▶ **Assignment**
Under this line are the records; repeat exactly the lines starting at the one containing "The height and" and ending at the one containing "the Grout Joint", omitting pictures.
==== Exercise input ====
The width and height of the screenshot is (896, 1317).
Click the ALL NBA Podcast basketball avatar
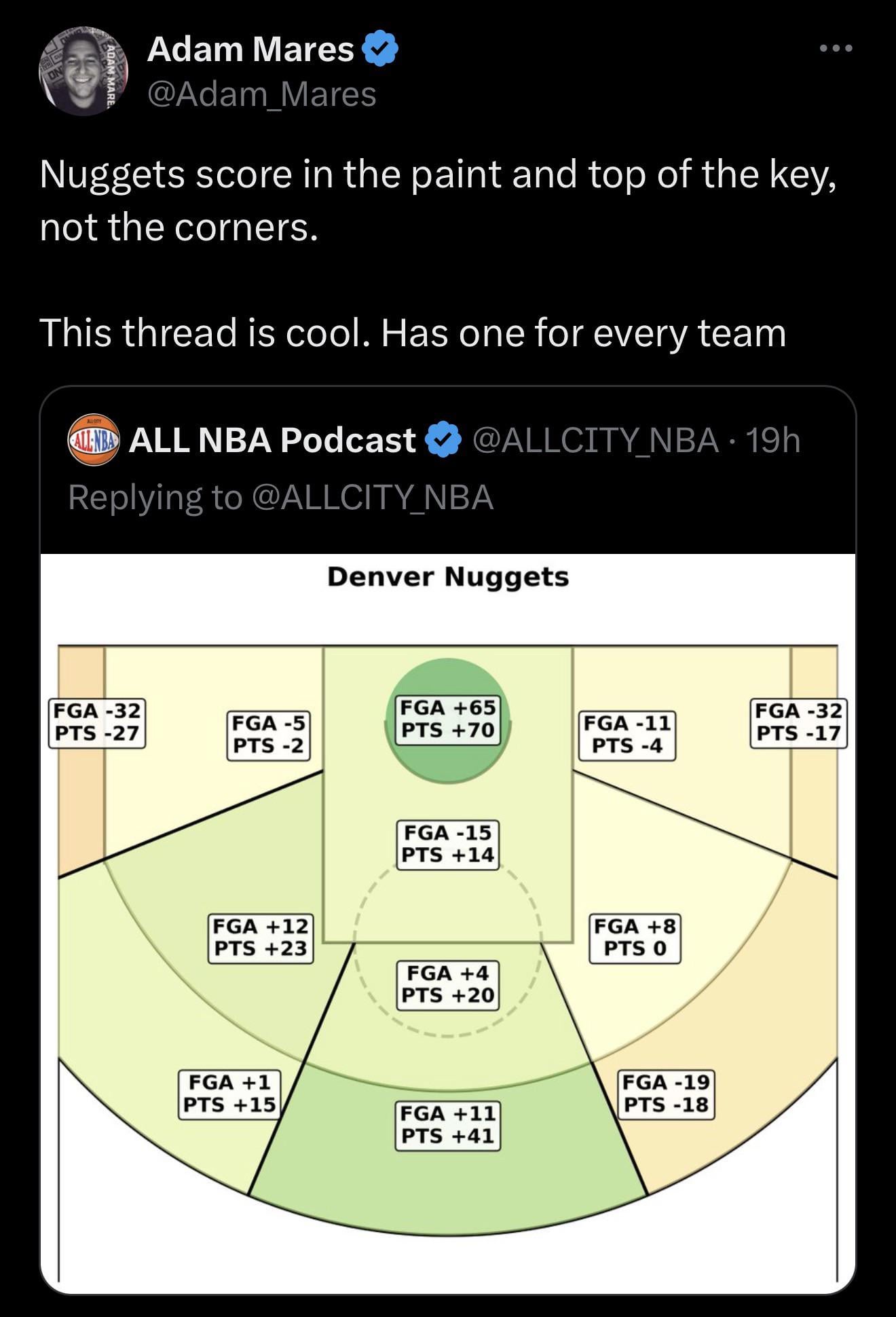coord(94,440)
====
==== Exercise input ====
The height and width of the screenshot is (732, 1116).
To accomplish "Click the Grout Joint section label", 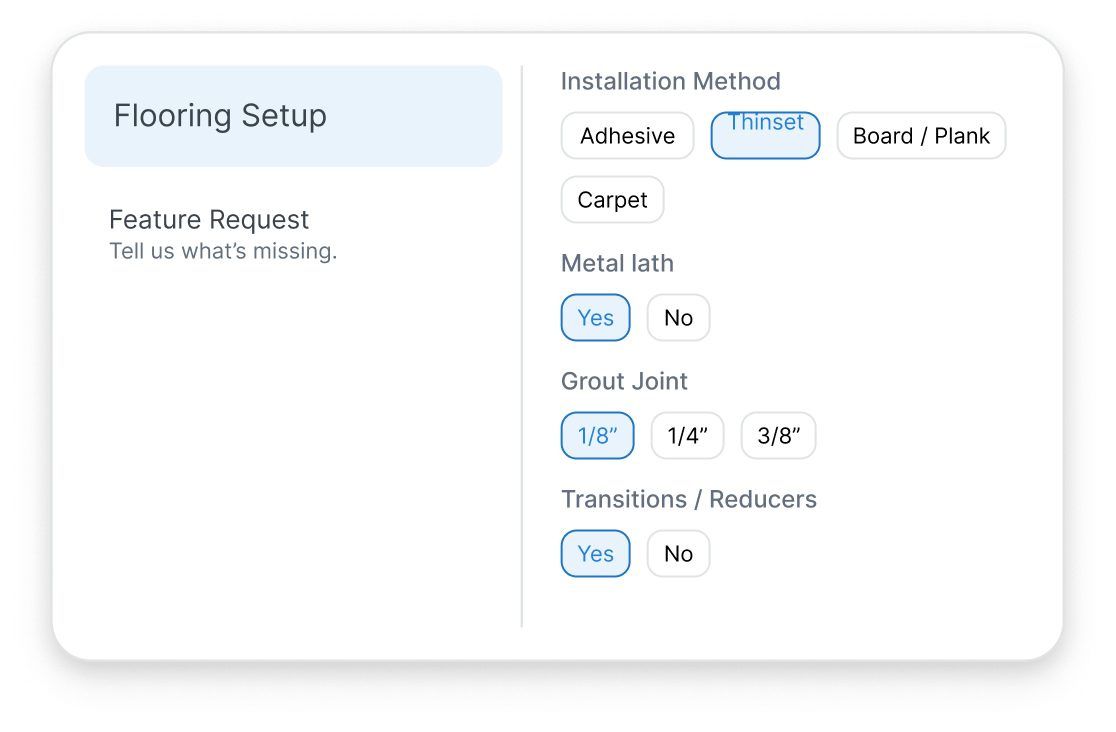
====
▶ **Result of the exercise**
The height and width of the screenshot is (732, 1116).
To accomplish "Click the Grout Joint section label", 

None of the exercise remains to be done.